[Dataset entries]
--------------------
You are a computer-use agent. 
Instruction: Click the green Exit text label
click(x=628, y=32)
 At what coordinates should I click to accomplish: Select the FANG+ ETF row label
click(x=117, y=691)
--------------------
> _Task goal_: Write out the records above again word for word, without changing anything.

> _Final answer_:
You are a computer-use agent. 
Instruction: Click the green Exit text label
click(x=628, y=32)
 At what coordinates should I click to accomplish: Select the FANG+ ETF row label
click(x=117, y=691)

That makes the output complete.